Objective: To determine the rates of new-onset anxiety and depression in patients with restrictive or obstructive lung disease after COVID-19 infection and to assess the improvement in pulmonary functions and anxiety/depression scores after prescribing incentive spirometer-based breathing exercises.
Methods: A 2-phase study with a cross-sectional and open-label randomized interventional design evaluated anxiety (Generalized Anxiety Disorder-7 [GAD-7] and Hamilton Anxiety Rating Scale [HARS]), depression (Patient Health Questionnaire-9 [PHQ-9]), and pulmonary function tests (PFTs) of 100 COVID-19 patients within 8 weeks of acute illness. Patients with pulmonary dysfunction were randomized (incentive spirometry vs controls), and anxiety/depression scores and lung function were reevaluated after 4 weeks.
Results: The results revealed 35% (35/100) of mild-moderate COVID-19 patients had abnormal PFTs. Anxiety/depression was higher in patients with abnormal PFTs than in those with normal lung function (prevalence ratio: 1.8 [20% vs 11%]). The median HARS, GAD-7, and PHQ-9 scores decreased significantly with 4 weeks of incentive spirometry exercises (2 [0-5.5, P = .013], 2 [0-3.5, P = .006], and 2 [0-3.5, P = .006], respectively) compared to standard of care alone. More patients with incentive spirometry had normalization of pulmonary functions compared to controls (50% [8/16] vs 33% [6/18]). The mean age of patients with anxiety/depression was significantly higher than those without anxiety/depression (42 ± 11 vs 30 ± 7, P = .04).
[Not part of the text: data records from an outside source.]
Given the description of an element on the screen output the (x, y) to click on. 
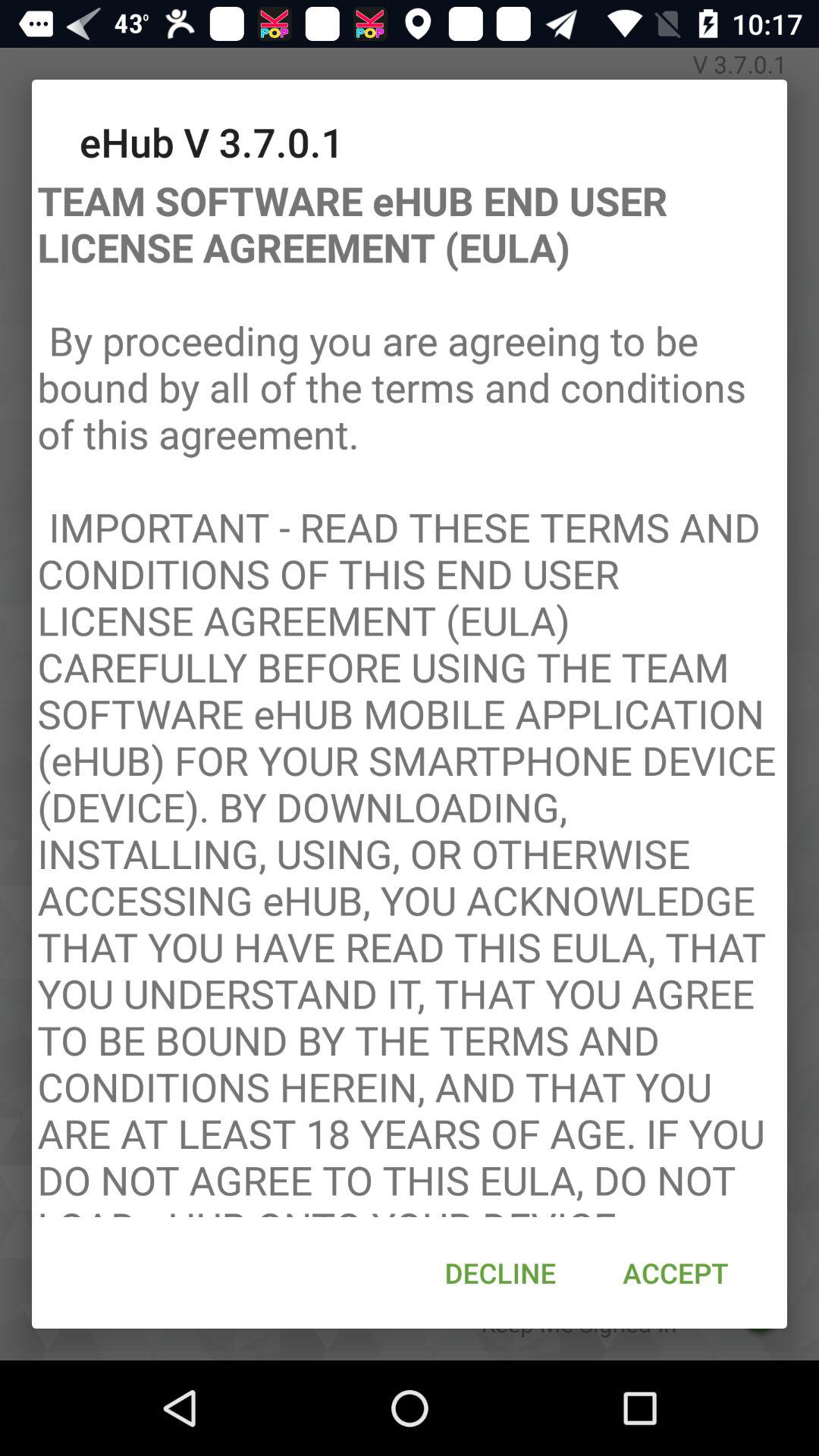
press accept (675, 1272)
Given the description of an element on the screen output the (x, y) to click on. 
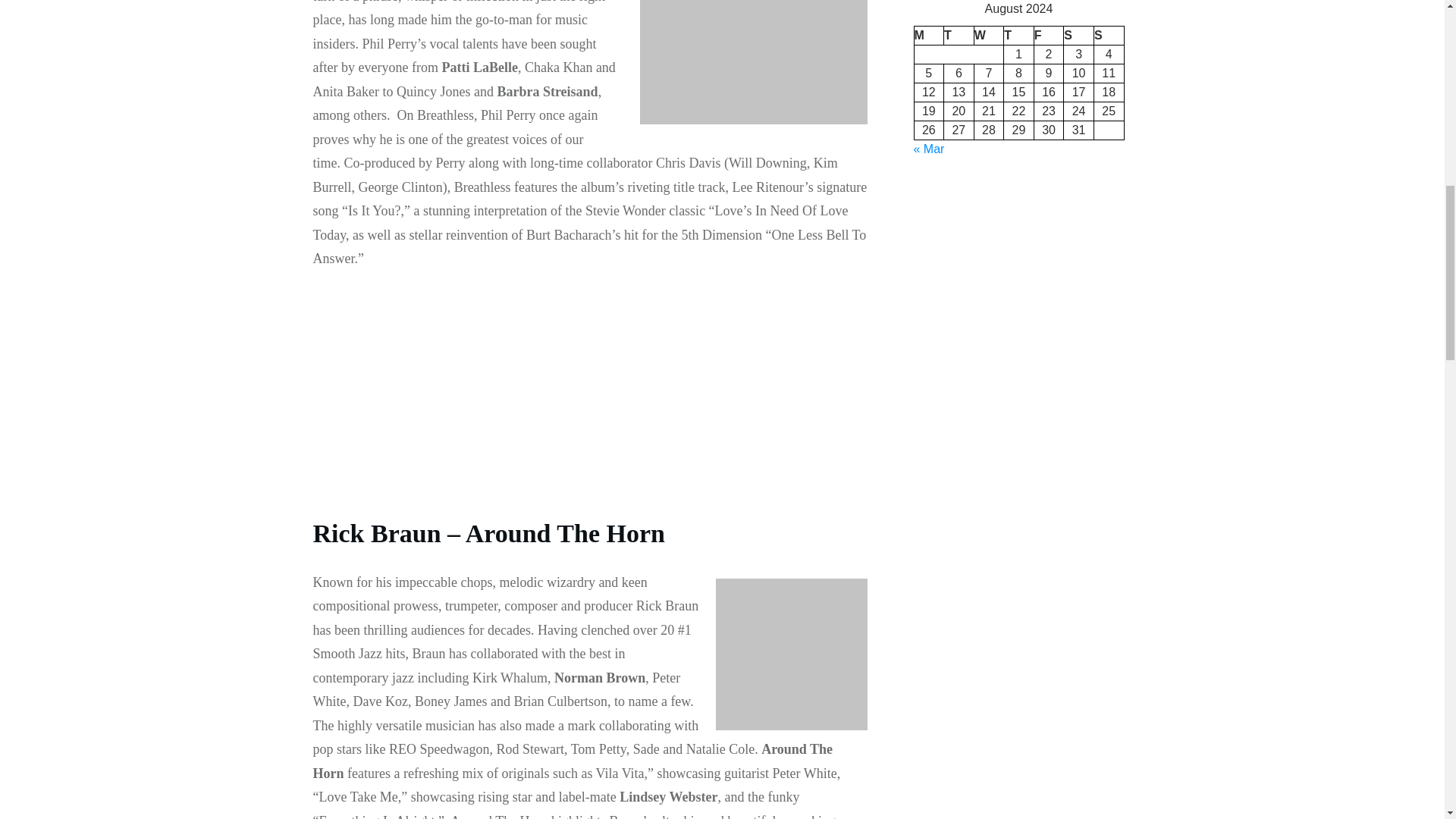
Thursday (1018, 35)
Tuesday (958, 35)
Wednesday (989, 35)
Friday (1048, 35)
Sunday (1108, 35)
Monday (928, 35)
Saturday (1079, 35)
Given the description of an element on the screen output the (x, y) to click on. 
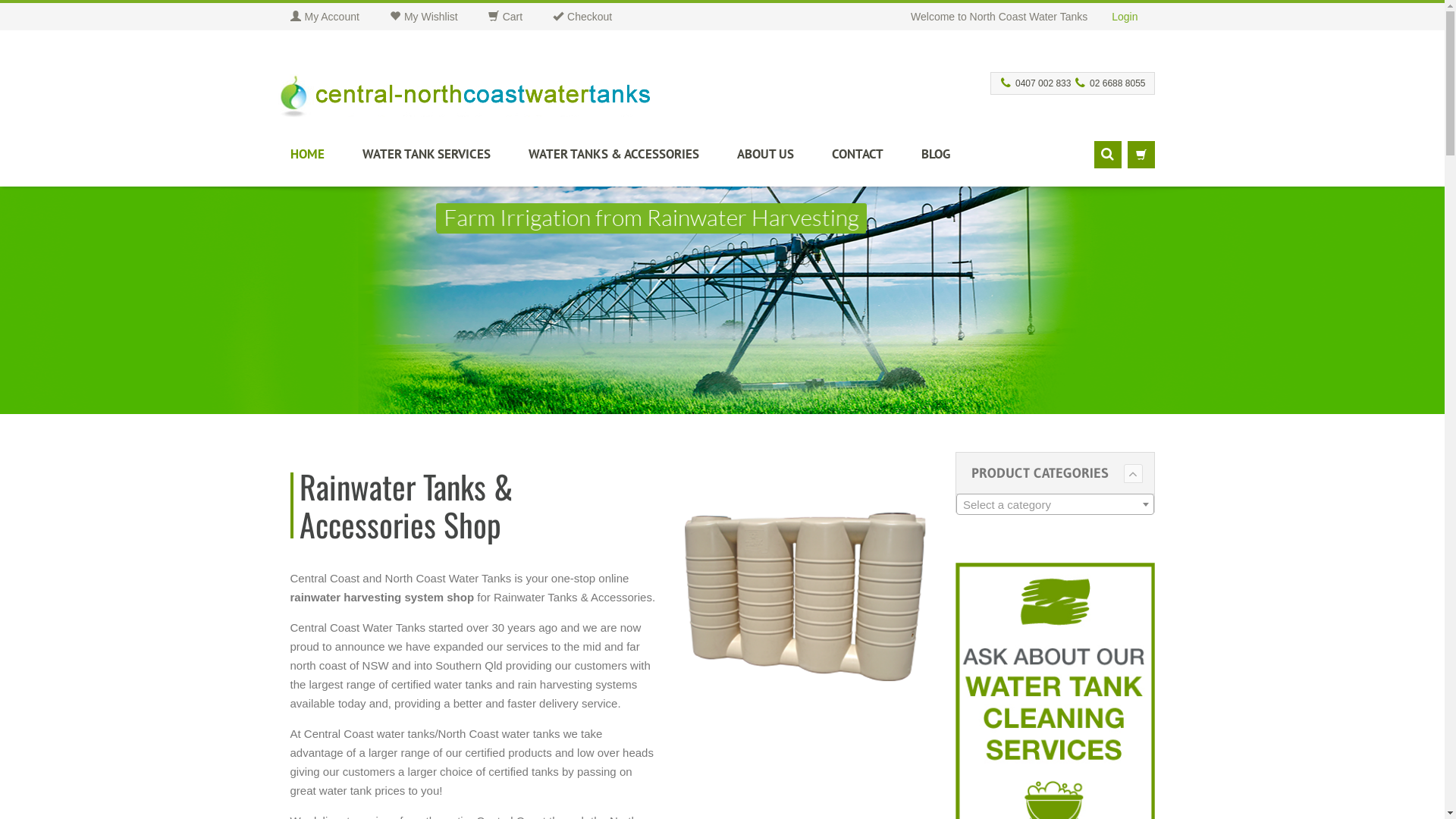
My Wishlist Element type: text (438, 16)
ABOUT US Element type: text (784, 160)
Search Element type: hover (1106, 154)
CONTACT Element type: text (875, 160)
WATER TANK SERVICES Element type: text (445, 160)
Login Element type: text (1124, 16)
WATER TANKS & ACCESSORIES Element type: text (631, 160)
HOME Element type: text (325, 160)
Checkout Element type: text (597, 16)
Cart Element type: text (520, 16)
BLOG Element type: text (944, 160)
My Account Element type: text (339, 16)
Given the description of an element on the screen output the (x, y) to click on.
Conclusions: While the rates of new-onset anxiety/depression were higher in patients with pulmonary dysfunction, these rates were reduced with incentive spirometer-based exercises. Greater age may be a risk factor for abnormal pulmonary functions and greater anxiety or depression.
Trials Registry: Clinical Trials Registry-India identifier: CTRI/2022/11/047183.
Prim Care Companion CNS Disord 2023;25(5):23m03490.